Additionally, the S3 chipset has a queue of up to 8 commands deep in the
911/924 class and is 16 command levels deep in the 801/805.
Fortunately, the cost of setting up the S3 graphic operations has not proven
to be a great performance drawback. Obviously, the less that we have to
do the better off we are but this engineering issue must be taken into
the context of how much will it cost to provide a minimal graphic set-up
operation scheme.

The fast text speed is due to a font cache which stores the fonts in 
the card's memory. We blt the characters from the cards memory to 
the location where we are writing the character to. This functionality
is the same as in the 8514/a server.

The image write, read and fill operations' performance was increased by
using vga banking.We experienced a 10x performance improvement when 
we switched to vga banking. In the 8514/a architecture, all data transfer
between the cpu and co-processor is done via the data transfer register.
Also, we have to transfer the images a line at time inside a loop.
If there is one area in which the S3 architecture suffers this is it!
Ideally, I would like to see the chip do dma transfers from memory
to the card and have it calculate the offsets into its memory and 
the logical converse - have the chip  transfer a block of memory
to consecutive region in the hosts memory.

The stipple operations were improved by using tigher logic and doing
16 bit transfers as oppposed to 8 bit data transfers via the data
transfer register.

The server also now enjoys harware supported cursor. Some X applications such
as acm (air combat simulator) run without the cursor ever flickering.
In effect, is rare to see the cursor flicker, period. The 8514/a architecture
does not have hardware cursor support.

The 801/805 and 928 architectures are capable of mapping their entire video
memory to the host's address space. Currently, we only map 64k bytes at a
time. This limitation is mostly imposed to us by the kernel!

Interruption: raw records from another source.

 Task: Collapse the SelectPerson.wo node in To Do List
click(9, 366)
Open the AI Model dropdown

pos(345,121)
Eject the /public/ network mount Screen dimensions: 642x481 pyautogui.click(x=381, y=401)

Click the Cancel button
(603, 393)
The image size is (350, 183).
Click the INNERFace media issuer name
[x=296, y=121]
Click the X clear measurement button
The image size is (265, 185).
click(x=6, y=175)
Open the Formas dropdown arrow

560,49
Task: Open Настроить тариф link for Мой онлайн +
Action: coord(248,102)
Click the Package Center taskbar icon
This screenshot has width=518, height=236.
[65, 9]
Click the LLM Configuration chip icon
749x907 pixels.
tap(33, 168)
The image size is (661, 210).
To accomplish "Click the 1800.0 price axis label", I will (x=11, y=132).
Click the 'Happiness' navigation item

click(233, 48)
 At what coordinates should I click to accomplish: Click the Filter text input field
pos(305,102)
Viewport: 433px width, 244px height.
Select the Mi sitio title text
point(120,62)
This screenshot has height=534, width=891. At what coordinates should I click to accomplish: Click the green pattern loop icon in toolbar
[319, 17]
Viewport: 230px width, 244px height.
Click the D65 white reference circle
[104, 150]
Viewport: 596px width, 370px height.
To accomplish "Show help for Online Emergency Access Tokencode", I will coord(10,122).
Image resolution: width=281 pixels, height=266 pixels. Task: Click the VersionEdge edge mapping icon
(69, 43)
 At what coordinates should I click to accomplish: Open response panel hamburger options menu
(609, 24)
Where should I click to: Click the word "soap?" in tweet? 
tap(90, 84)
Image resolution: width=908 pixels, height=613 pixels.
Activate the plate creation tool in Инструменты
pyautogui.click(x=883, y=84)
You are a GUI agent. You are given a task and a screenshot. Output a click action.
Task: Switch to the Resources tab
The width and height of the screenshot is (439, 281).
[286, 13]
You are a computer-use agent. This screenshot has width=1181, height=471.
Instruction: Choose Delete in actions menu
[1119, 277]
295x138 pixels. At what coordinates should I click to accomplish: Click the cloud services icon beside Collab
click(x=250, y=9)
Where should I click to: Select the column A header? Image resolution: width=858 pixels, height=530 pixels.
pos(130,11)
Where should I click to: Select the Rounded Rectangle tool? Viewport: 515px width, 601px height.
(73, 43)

Further performance improvements were achieved by compiling the server
with gcc-2.3.1. Some of the x11perf results were nearly twice as fast!
Overall performance improvement, using xbench, proved to be around %15.

So far, we have been able to benefit from faster S3 chipset implementations,
as, well as, more cpu power. For instance on my following systems:

o	486/33Mhz 64k cache 8MB  
	S3 911	46k xstones
	S3 801	64k xstones

o	486/50Mhz 256k cache 8MB
	S3 801	83k xstones
	
Note:
	All benchmarks were executed at 1024x768 45Mhz interlace.
	In the case of the 801 and 805 DRAM based architectures at higher
	clock rate you might experience performance degradation. However,
	I have not been able to the test this hypothesis put forth on this
	newsgroup. So, if anyone out there is running XS3 with an 801 card
	and has a high resolution monitor, I would appreciate if you ran
	xbench at 1024x768 45Mhz interlace and 1024x768 72Mhz. All I want
	with respect to this issue are the numbers, there has been enough
	postings with respect to this issue :-)

Slowly, the server is evolving from its pure 8514/a architecture to the
S3 architecture. The next major jump will be when 16 bit or 24 bit
color gets implemented :-)


Next, is what are the different S3 chipsets:

o 8C911 	VRAM based card. This is the first model.
o 8C924 	VRAM based card. In essence is the same as the 911.
o 8C801		DRAM based card. Supports up to 2MB of memory.
		Max resolution is 1280x1024 256 colors at 60Mhz
		1024x768 65k colors at 43.5 Mhz Interlace
		640x480  16 million colors at 60Mhz

o 8C928		VRAM based card.  Will support up to 4MB of memory
		- don't have the functional specs for a card-
		I do have the databook.


On Local Bus S3 cards:

It is not clear at this point, whether XS3 will benefit from a local bus
S3 implementation. The reason is because, most of the graphic functions
used by the server are already implemented by the chip. I do expect
image read/write/fill operations to benefit greatly. I do have a 
a Vesa Local Bus S3 805 card but I am not done with it, yet. And, I am
using it right now. Will absolutly, not release the cards name
till I am done with my work here!


Next, is how does the S3 architecture fair agains other accelerated cards?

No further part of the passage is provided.